Depuis que la Russie a lancé l’invasion de l’Ukraine, tu t’empêches de faire les comparaisons hasardeuses devenues raisonnables. Tout ressemble à la guerre dont on t’a tant parlé, enfant, tout ressemble à ces histoires manichéennes où des dégénérés prennent le contrôle de l’Histoire parce que les autres n’ont pas la violence avec eux, parce que d’autres veulent préserver et vivre, et attendent, les yeux fermés et le cerveau roulé en boule, que cela passe. Ces furieux n’étaient faits pour exister que dans des films, eux qui n’ont que le pouvoir, l’écrasement et la domination dans le viseur, quitte à les faire valoir sur une terre stérile, vidée, atrophiée.
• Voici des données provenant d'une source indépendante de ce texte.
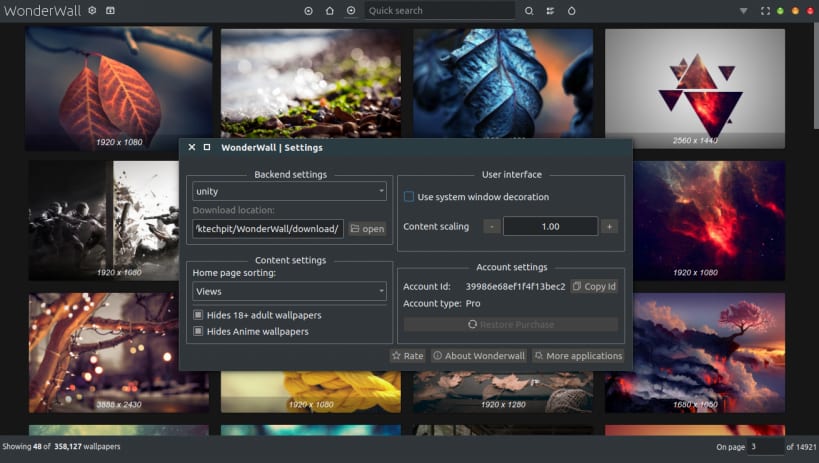Focus the Quick search field
This screenshot has width=819, height=463.
coord(439,10)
On t’a pourtant enseigné la banalité du mal, les nuances et les multiples facettes que présente une seule situation. Mais celle-ci frappe par son effroyable conformisme avec les contes les plus binaires dont tu puisses te rappeler.
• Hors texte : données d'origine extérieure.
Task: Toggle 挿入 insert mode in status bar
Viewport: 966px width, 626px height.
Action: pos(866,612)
Tu te rassures comme tu peux en te disant que personne ne veut la guerre, que les gens ici sont trop habitués à la facilité occidentale, au confort d’une paix dont on finit par oublier l’origine. Personne n’a intérêt à faire cette guerre idiote, si ? Tu ne sais plus, tu verserais dans le complotisme si cela servait à te rassurer. Puis cette certitude en amène une autre qui te replonge dans l’angoisse : personne ici ne servira de chair à canon. Il y aura des défections massives, nous serons tous des déserteurs. Et que peut un pays qui ne veut pas combattre face à des armes qui tuent pour de vrai ?
Ton ministre de l’économie l’a dit ce matin. Les sanctions prises par l’Europe à l’encontre de la Russie sont l’équivalent d’une bombe nucléaire financière. Un temps, pendant son interview, ton pouls se calme, temporise. Le ministre dit : « Ce sont les russes qui vont souffrir, pas nous. ». Ces paroles viennent se nicher en toi comme une caresse t’incite à te rendormir dans un sommeil égoïste. Mais quelque chose qui persiste en toi redresse l’oreille. Un léger sourire, une détermination qui se veut optimiste dans la bouche de celui qui la brandit. Puis l’effroyable :
« – Vous voulez dire que vous frappez Poutine, son gouvernement. Le peuple russe ?
– Bien sûr. Le peuple russe est visé. »
Tu te sens plus démunie que face à la menace. La revanche sourde, la vengeance dont vont se délecter les va-t-en-guerre. Les millions d’otages qu’aura fait ce conflit. Ces gens pris en étau par les pouvoirs. Notre impuissance de baluchons transportés d’un bout à l’autre de l’Histoire.
Tu milites pour l’écologie politique. Ton courant militant s’est bâti sur l’antimilitarisme, tu sais que la paix lui est indispensable. Un rayon de soleil indécent, qui n’a même pas daigné se cacher en ces heures étranges, arrive sur ta joue. Tu redresses la tête et t’exhortes au courage. Agir apaise toujours. Tu iras porter des vivres, des trousses de secours là où tu peux, dans les endroits de collecte. Tu n’abandonneras pas l’idée que la paix se trouve quelque part au milieu des décombres, et que l’appartenance à l’un ou l’autre de ces camps qui se montent ne devra jamais arrêter sa recherche. Le peuple russe souffrira et tu ne seras pas d’accord avec ça, le peuple ukrainien souffrira et tu ne seras pas d’accord avec ça.
Oui tu sais, ton avis importe peu, mais si tu dois cohabiter avec lui le long de ces jours contradictoires, alors autant pouvoir te regarder en face.